Growing up poor in black America you get your economic lessons early on. Mommas are always at the center of these economies, ensuring that all are not trampled in this “Get Rich or Die Trying” age in which we are now living.

But after living and working in Africa this summer, my notion of afro-economic behavior has become amplified.

The problem that all economies are attempting to resolve is that of scarcity. Afro-economics treats the problem of scarcity with considerably less waste. Not wired to the impulses that fuel capitalist economies (greed, overconsumption and paranoia), nor connected with the paternalism and disengaged psyche intrinsic to command economies, Afro-economics seeks to harmonize human activities with Nature, ensuring sustainable growth over time.

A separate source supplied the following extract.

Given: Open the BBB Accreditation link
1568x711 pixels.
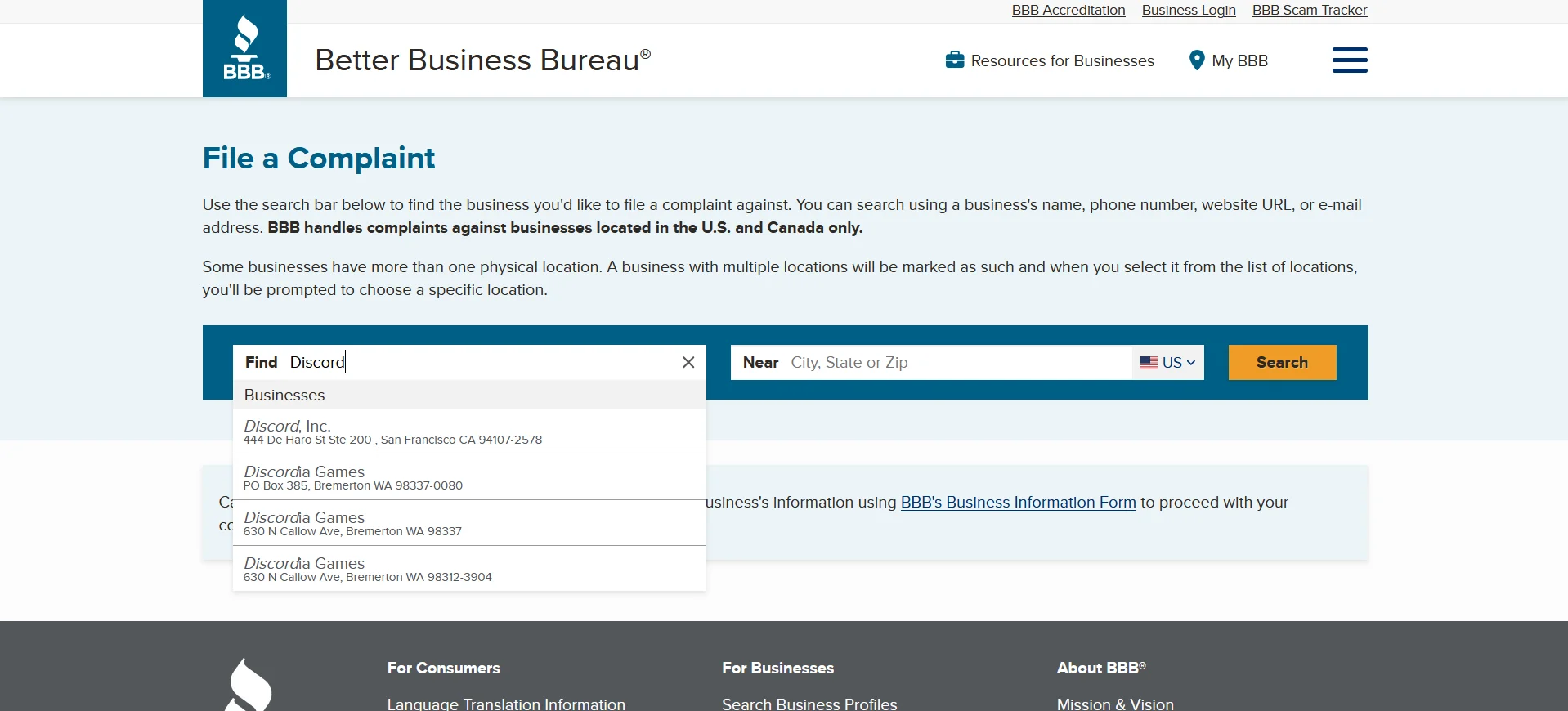Looking at the screenshot, I should point(1068,10).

Pay attention to that last part.

While eating some KFC with a college-educated Zulu brother named Tuthuthukani (TK), I was given my first lesson in afro-economics from the Motherland. While he ripped into the cartilage of the chicken, clearing all edible tissue from the bone, TK whispered: “Dis white man boomed at me, while I was eating my chicken: ‘Geez! What do your dogs eat?'” TK started licking his fingers again. “Do you know what I told that Dutchman?” he looked up at me. “I told him: ‘We serve them the desserts.’ Ha! Ha!”

TK had a funny way about him. He taught himself English and put himself through school. He now supports his entire immediate family in South Africa and Swaziland.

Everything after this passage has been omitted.